It has been frequently suggested that the bias in the data toward the "0°" declination in the ODP coordinate system (i.e., upward in the archive half, or radially inward) may be an instrument problem. In particular, it has been suggested that this is the case in weak samples, which is consistent with the familiar observation that the tray magnetization often appears to be so oriented.
One explanation that has been considered is the lack of symmetry in the half-core measurement. This was, however, investigated by J. Gee (pers. comm., 1998) and shown not be an important effect.
A second possibility, which we investigated during Leg 189, is that the problem is caused by drift in the x-component of the direct-current superconducting quantum interference device (SQUID). This would give a bias toward the "0°" declination direction if the drift were positive and toward the 180° declination if the drift were negative. Conversely, if the principal drift were in the SQUID's y-component, then the bias would be toward the 90° and 270° declination, or, if in the SQUID's z-component, vertically up or down.
A related problem, which can be acute with very weak samples such as carbonates, is the contribution of magnetization of the core liner, which cannot be separated from the magnetization of the sediments in the standard measurement. A number of liners were measured as described below.

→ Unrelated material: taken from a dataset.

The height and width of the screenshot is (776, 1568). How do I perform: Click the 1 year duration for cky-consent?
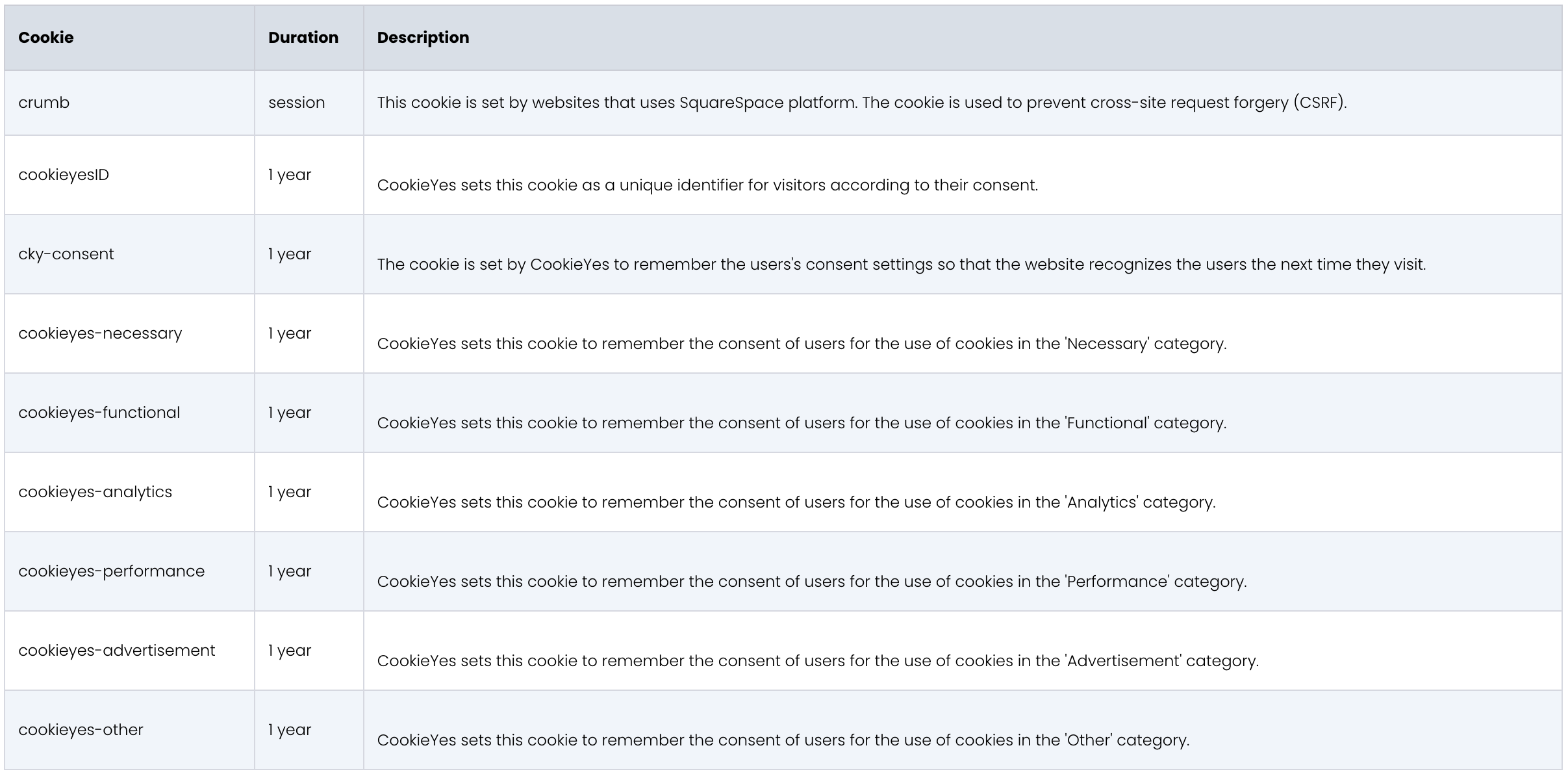(290, 254)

The principal preparation that the cores are subjected to on board is core splitting. After core has been brought to the catwalk from the rig floor, it is cut into 1.5-m-long sections. It is then split into working and archive halves. For all APC cores and some extended core barrel (XCB) cores, wire splitting is used. Some XCB cores and all rotary core barrel (RCB) cores are split with a saw. It has been suggested by Witte and Kent (1988) and J. Ali (pers. comm., 2000) that the act of splitting the cores is a source of magnetic overprints. Examples of all three core types have been measured as whole-section cores before splitting and then compared with archive-half core measurements.

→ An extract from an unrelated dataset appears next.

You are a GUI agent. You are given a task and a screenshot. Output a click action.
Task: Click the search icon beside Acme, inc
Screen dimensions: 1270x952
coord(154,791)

There is a soft moment that can usually be removed from almost all ODP recovered sediments by alternating-field (AF) demagnetization to 20 mT. It has often been suggested that the magnetism of the drill pipe is responsible for this overprint. However, because the core is inside a very long magnetic pipe, this is not very likely. The core should effectively be within a magnetic shield, apart from possible leakage at the joints. Indeed, we know the fields in the pipe are not very high because they are measured by the Tensor tool fluxgate every time the Tensor tool is used on a piston core. The strongest fields seen are ~0.1 mT.

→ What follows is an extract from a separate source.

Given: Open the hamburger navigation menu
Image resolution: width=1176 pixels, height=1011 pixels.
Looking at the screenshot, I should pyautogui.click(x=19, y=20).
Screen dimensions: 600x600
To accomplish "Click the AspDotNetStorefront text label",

The soft moment changes sign sometimes when the BHA is changed, which suggests that it is more likely picked up as the core passes through the BHA and, in particular, through the field of the drill bit. This suggestion was investigated during Leg 174B (Fuller and Garrett, 1998). A wash core was measured, demagnetized, remeasured, and then reassembled for tripping. The wash core was tripped in an experimental APC assembly, passing through the BHA. The experimental assembly consisted of two sections of nonmagnetic core barrel and one standard barrel above them. The standard barrel gave a relatively strong field at the joint with the nonmagnetic barrels. On its return the reassembled wash core was measured, demagnetized, and measured again. It had picked up a relatively strong moment in the same sense as the soft moment in cores drilled at the site. The field at the joint had also been recorded. The acquired magnetization was demagnetized by 20 mT, reversing the inclination to its value before tripping.
The processes involved in piston coring and rotary drilling obviously have considerable potential to affect the magnetization of recovered sediments. These processes can be broken down into a number of different aspects for each type of coring or drilling.
In APC coring, the passage of the cutting shoe through the sediment causes deformation, as does the passage of the APC core barrels into the sediment and the core barrel's slowing to come to rest in the sediment. Earlier experiments showed that the nature of the cutting shoe can have an effect. As noted above, it was shown during Leg 182 that the use of a nonmagnetic cutting shoe markedly reduced the "0°" declination effect on occasion. However, on other occasions, it seemed to make little difference. It appeared that the physical properties of the sediments were involved in determining the effect of the cutting shoe. During Leg 174B, it was demonstrated that the magnetization of the APC barrels was reflected in the magnetization of the sediments. This was consistent with an earlier observation that alternate cores had a similar pattern of magnetization reflecting the magnetization of the alternately used APC assemblies (Schneider et al., 1987). Our experiments suggested that the magnetization was acquired as the barrels came to rest in the sediment. We did not see the hard magnetization when the wash core was tripped, at which time it passed up and down the pipe. However, we did see this magnetization in the experimental coring, when the core barrel could have provided a field as it came to rest in the sediment. This field could then have been recorded by the sediment as it recovered from mobilization during coring. In XCB and RCB coring, there are the additional problems of the effect of the rotary cutting in the drilling process, but our main emphasis is on the APC coring, which is the method used for the sediments carrying the most recent records of the field.
In addition to magnetization processes, which are field dependent, there is also clearly the possibility of field independent deformation remagnetization. This problem has been addressed by M. Okada (pers. comm., 1998). He has developed a correction for the turning down of the sediments at the margin of the core. This was applied successfully to improve the inclination record. As noted above, this work has been extended by G. Acton (pers. comm., 2000).